═══ ТЕКСТ СТРАНИЦЫ

Смысл любой теоретической конструкции выявляет не только то, что она утверждает, но и то, что она отвергает. Гештальтизм отверг " атомизм" структурной школы, ее версию о первоэлементах созна­ния. Функционализм же был отвергнут гештальттеорией по причине трактовки им психических функций как действий или процессов, со­вершаемых " Я" ради заранее поставленной цели. Вместе с тем, от­вергнув теории сознания, гештальтизм выступил также против бихе­виористской теории поведения, которая требовала изгнать из психо­логии само понятие о сознании как загадочном агенте, изнутри пра­вящем телесными реакциями организма.

Просчеты этих направлений были предопределены тем категори­альным аппаратом, посредством которого они " высвечивали" пси­хическую реальность, и прежде всего слабостью категории образа. У структуралистов она сводилась к элементам, для воссоединения ко­торых они апеллировали либо к ассоциациям, либо к загадочной внут­ренней силе —апперцепции. У функционалистов ощущения, воспри­ятия, представления объяснялись не столько причинными фактора­ми (в виде внешних влияний на органы чувств), сколько целями, за­данными сознанием субъекта. Это придавало функционалистским концепциям телеологический характер. Но разве научное знание вправе приписывать объективным процессам (например, излучению) направленность на цель?

Что же касается бихевиоризма, то он под гипнозом древней вер­сии о сознании перечеркнул само понятие о сознании как регуляторе поведения.

══════
═══ ИСХОДНЫЕ ДАННЫЕ

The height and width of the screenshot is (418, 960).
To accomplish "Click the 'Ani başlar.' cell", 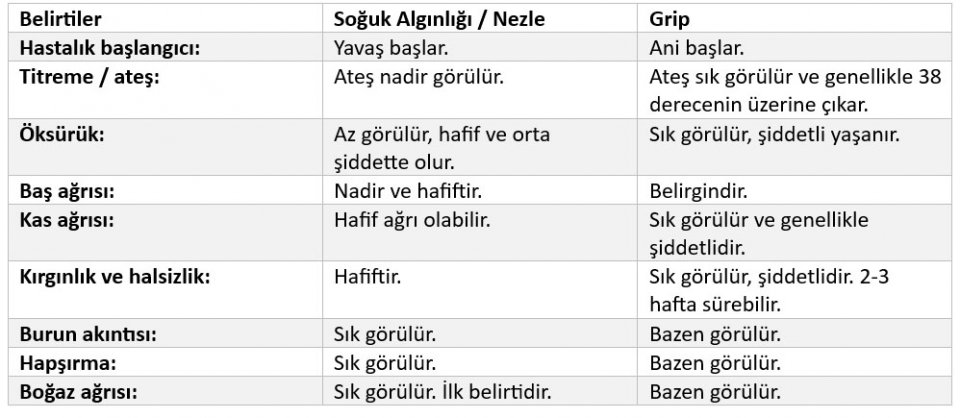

══════

◆ УСЛОВИЕ ЗАДАНИЯ ◆
Укажите, по какой причине, согласно тексту страницы, гештальттеория отвергла функционализм.

◆ ОТВЕТ НИЖЕ ◆
Функционализм трактовал психические функции как действия или процессы, совершаемые «Я» ради заранее поставленной цели.